* TASK BRIEF:
Lines containing the word "will" are the ones to copy from the records below.

(Stored data entries)
....
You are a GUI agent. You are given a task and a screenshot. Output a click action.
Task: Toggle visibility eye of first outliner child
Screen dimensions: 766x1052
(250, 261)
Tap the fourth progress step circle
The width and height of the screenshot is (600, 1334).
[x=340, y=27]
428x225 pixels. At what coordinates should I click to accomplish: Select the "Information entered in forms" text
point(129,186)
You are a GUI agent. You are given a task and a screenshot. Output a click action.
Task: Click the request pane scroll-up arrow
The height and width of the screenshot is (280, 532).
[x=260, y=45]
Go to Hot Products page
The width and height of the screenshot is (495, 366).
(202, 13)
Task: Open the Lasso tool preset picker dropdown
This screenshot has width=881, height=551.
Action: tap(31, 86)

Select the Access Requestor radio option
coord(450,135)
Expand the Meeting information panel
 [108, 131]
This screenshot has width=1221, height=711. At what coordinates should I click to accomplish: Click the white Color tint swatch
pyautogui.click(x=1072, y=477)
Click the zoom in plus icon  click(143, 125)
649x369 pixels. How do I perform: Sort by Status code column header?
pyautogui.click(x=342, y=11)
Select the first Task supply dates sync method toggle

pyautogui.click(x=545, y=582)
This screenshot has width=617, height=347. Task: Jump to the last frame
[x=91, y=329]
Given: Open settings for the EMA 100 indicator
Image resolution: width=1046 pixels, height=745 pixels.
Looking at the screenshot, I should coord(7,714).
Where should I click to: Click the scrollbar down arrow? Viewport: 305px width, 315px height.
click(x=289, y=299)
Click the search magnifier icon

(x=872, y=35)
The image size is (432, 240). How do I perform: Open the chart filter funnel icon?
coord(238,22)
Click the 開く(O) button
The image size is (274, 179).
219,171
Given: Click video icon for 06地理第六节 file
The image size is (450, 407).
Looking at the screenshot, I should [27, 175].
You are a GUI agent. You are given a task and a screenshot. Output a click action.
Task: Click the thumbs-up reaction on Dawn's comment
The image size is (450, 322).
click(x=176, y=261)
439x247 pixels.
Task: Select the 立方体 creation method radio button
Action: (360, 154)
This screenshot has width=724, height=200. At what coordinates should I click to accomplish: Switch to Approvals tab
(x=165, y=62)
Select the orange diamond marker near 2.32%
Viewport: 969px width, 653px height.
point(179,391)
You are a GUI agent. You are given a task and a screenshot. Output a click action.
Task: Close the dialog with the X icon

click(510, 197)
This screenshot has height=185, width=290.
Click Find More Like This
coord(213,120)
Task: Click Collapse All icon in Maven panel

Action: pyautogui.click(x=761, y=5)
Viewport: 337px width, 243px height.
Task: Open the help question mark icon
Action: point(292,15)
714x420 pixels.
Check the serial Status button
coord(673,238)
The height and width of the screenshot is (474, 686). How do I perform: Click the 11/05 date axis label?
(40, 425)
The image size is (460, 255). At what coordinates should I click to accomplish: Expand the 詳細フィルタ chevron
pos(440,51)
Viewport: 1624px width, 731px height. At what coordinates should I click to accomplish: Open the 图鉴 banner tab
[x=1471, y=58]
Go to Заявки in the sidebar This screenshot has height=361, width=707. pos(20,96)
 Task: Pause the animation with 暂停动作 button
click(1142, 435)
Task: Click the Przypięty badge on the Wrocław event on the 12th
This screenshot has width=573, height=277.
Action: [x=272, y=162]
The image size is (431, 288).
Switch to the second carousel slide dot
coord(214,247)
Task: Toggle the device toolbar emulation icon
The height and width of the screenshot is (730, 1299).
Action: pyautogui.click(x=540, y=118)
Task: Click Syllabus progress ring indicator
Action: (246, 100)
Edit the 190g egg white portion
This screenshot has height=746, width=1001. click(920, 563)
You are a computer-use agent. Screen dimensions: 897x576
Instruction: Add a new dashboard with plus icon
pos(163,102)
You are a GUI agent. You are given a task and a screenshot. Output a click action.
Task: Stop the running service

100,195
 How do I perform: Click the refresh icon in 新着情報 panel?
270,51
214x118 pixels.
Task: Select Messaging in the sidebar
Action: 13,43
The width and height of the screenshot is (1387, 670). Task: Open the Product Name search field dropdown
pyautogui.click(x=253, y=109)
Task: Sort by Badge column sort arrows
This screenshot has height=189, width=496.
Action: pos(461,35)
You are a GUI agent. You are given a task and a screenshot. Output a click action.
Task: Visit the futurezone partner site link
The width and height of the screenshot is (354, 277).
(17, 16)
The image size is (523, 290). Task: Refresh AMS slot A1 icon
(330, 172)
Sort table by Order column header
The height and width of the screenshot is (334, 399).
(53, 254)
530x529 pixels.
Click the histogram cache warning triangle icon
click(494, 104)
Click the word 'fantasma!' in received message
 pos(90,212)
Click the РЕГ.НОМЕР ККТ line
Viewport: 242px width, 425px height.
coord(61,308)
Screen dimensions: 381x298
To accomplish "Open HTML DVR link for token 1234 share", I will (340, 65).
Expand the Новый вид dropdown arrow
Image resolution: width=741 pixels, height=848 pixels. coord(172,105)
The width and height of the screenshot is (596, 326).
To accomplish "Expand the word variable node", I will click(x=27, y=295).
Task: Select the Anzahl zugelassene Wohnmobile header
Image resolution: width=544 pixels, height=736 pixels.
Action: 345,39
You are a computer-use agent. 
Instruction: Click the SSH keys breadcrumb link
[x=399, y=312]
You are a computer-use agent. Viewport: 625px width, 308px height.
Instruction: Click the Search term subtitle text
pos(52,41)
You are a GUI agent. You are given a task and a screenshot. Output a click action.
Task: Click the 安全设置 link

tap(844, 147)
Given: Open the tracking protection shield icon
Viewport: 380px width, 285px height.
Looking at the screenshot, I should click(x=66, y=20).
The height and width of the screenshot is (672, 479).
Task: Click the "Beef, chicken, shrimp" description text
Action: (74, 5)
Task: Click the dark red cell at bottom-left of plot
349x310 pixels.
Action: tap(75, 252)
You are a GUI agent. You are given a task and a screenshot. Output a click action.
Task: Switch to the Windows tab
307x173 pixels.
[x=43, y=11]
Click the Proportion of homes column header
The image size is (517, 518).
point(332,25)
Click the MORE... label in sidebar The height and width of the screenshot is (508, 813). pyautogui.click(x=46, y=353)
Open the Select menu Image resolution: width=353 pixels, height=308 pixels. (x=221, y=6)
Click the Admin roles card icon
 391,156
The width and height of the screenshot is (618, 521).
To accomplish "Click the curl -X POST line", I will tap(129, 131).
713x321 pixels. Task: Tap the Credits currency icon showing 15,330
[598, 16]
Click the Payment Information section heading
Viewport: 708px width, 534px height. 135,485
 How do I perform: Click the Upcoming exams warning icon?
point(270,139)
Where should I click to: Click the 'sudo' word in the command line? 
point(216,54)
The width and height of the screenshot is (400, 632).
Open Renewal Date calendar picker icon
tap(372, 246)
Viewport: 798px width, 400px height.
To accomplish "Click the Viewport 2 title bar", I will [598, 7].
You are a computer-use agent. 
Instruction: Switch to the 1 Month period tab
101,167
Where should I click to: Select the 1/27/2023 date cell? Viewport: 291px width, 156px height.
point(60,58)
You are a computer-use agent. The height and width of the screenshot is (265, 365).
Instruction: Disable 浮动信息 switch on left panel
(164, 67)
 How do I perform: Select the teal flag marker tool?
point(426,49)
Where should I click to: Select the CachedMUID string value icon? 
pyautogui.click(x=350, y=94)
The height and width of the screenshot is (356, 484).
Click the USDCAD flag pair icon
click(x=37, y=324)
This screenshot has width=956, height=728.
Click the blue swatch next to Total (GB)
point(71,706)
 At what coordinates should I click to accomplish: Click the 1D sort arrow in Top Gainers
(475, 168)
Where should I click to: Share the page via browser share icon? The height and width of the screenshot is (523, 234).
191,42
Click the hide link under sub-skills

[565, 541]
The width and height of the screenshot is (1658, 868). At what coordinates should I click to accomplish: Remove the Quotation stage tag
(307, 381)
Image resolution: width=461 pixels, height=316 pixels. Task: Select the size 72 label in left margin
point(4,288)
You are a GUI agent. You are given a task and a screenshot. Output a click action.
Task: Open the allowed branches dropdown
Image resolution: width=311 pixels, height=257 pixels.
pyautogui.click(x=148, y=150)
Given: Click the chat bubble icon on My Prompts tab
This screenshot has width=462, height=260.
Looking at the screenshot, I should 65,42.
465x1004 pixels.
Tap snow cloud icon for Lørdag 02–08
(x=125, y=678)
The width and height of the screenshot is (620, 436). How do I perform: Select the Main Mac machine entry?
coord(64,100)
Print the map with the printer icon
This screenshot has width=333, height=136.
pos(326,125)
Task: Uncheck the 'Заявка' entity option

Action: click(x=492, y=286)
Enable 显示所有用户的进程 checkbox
....
* REPLY:
To accomplish "Open HTML DVR link for token 1234 share", I will (340, 65).
To accomplish "Expand the word variable node", I will click(x=27, y=295).
To accomplish "Click the curl -X POST line", I will tap(129, 131).
To accomplish "Click the Viewport 2 title bar", I will [598, 7].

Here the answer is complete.